Data Frame structure:
| main_id| id| createdBy|
+------------+--------------------+--------------------+
|1 | [10,20,30]| [999,888,777|
|2 | [30]| [666]|
Expected Data Frame structure:
| main_id| id| createdBy|
+------------+--------------------+--------------------+
|1 10 999
|1 20 888
|1 30 777
|2 | 30| 666
Code_1 Tried:
df.select($"main_id",explode($"id"),$"createdBy").select($"main_id",$"id",explode($"createdBy"))
which is causing wrong pairing and duplicates as well. Any suggestions on what I should tweak to get the required output.
Also I tried using multiple explodes in the first select statement which is throwing errors.
Code_2 Tried:
import org.apache.spark.sql.functions.{udf, explode}
val zip = udf((xs: Seq[String], ys: Seq[String]) => xs.zip(ys))
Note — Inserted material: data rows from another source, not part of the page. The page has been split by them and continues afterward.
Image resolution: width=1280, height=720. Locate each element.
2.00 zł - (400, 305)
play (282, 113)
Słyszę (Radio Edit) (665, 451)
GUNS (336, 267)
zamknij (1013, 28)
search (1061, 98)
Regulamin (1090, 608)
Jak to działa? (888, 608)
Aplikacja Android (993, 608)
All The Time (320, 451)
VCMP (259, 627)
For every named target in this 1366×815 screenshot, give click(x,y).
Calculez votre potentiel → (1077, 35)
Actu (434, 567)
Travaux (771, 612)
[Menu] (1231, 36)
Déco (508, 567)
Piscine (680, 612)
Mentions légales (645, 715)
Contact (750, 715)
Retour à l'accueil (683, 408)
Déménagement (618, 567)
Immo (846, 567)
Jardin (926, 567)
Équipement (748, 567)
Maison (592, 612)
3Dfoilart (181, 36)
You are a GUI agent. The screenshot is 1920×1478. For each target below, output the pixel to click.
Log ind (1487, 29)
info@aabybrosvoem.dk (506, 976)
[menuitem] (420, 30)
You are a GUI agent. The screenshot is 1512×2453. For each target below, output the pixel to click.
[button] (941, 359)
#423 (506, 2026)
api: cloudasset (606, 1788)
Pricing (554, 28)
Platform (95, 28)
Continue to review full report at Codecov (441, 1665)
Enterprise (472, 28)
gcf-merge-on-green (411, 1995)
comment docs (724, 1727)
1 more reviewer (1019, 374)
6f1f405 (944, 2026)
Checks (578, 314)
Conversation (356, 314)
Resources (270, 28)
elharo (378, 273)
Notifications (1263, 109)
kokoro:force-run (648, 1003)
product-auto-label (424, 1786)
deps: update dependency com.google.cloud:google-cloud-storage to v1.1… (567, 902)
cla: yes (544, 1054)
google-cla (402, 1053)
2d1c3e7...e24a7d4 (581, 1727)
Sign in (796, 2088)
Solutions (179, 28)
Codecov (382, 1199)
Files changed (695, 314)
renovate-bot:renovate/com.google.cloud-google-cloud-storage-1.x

df.withColumn("vars", explode(zip($"id", $"createdBy"))).select(
$"main_id",
$"vars._1".alias("varA"), $"vars._2".alias("varB")).show(1)
Warning and Error:
warning: there was one deprecation warning; re-run with -deprecation for details
org.apache.spark.SparkException: Job aborted due to stage failure: Task 0
in stage 564.0 failed 4 times, most recent failure: Lost task 0.3 in
stage 564.0 (TID 11570, ma4-csxp-ldn1015.corp.apple.com, executor 288)
Yes I have asked the same question which was closed as duplicate pointing towards another solution, which is what I have tried in snippet 2. It didnt work as well. Any suggestions would be really helpful.